Your task: Using the records below, copy every line that holds the string "winner".

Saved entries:
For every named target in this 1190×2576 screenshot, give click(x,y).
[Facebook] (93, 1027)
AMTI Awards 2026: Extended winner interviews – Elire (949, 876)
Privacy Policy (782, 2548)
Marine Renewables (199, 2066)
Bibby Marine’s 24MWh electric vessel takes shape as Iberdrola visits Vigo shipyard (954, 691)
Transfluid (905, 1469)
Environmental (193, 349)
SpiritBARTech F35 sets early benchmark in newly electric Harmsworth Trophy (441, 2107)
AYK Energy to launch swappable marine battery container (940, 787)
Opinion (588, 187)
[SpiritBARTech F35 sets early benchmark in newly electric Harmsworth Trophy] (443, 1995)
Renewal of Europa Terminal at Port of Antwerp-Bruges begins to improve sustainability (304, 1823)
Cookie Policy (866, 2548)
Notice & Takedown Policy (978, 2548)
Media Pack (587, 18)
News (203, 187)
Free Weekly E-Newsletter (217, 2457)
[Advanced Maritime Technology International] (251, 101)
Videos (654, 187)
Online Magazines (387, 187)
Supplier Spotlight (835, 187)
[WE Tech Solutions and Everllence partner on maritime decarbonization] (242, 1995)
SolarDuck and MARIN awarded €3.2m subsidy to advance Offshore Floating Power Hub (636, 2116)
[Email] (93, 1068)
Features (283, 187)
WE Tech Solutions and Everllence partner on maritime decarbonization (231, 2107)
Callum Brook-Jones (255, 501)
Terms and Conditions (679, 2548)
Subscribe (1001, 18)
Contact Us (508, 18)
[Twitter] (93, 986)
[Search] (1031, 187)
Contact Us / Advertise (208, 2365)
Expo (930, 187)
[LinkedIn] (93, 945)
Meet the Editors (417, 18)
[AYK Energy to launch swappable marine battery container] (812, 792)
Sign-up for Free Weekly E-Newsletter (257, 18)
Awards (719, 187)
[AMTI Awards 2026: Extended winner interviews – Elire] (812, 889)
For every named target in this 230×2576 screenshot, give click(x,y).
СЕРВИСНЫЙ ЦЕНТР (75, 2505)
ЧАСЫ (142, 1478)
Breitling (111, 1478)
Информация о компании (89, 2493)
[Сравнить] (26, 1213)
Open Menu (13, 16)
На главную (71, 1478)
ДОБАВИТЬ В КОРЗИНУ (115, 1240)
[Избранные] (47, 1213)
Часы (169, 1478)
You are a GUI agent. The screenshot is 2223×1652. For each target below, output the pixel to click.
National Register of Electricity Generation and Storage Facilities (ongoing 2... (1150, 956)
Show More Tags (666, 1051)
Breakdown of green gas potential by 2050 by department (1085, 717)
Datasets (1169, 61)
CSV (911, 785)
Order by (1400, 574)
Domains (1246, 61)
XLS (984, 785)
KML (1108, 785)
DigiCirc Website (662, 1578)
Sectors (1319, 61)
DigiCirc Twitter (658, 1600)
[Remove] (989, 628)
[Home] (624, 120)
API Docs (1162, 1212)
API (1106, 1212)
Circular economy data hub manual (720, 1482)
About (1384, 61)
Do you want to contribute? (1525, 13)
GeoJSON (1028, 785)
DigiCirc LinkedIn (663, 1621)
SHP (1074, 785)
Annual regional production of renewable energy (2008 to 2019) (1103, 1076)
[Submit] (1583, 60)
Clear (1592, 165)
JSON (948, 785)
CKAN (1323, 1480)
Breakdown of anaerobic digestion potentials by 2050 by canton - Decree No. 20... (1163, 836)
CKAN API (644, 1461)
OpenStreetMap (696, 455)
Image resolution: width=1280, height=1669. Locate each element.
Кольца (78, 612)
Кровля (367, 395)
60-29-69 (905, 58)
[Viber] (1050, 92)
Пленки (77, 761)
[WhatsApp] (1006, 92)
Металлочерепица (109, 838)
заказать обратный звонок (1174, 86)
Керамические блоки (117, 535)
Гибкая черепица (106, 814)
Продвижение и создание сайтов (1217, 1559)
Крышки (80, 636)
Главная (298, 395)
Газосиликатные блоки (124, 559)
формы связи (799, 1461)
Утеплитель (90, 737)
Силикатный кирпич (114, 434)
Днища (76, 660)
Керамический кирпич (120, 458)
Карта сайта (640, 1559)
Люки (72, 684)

Solution to this problem:
AMTI Awards 2026: Extended winner interviews – Elire (949, 876)
[AMTI Awards 2026: Extended winner interviews – Elire] (812, 889)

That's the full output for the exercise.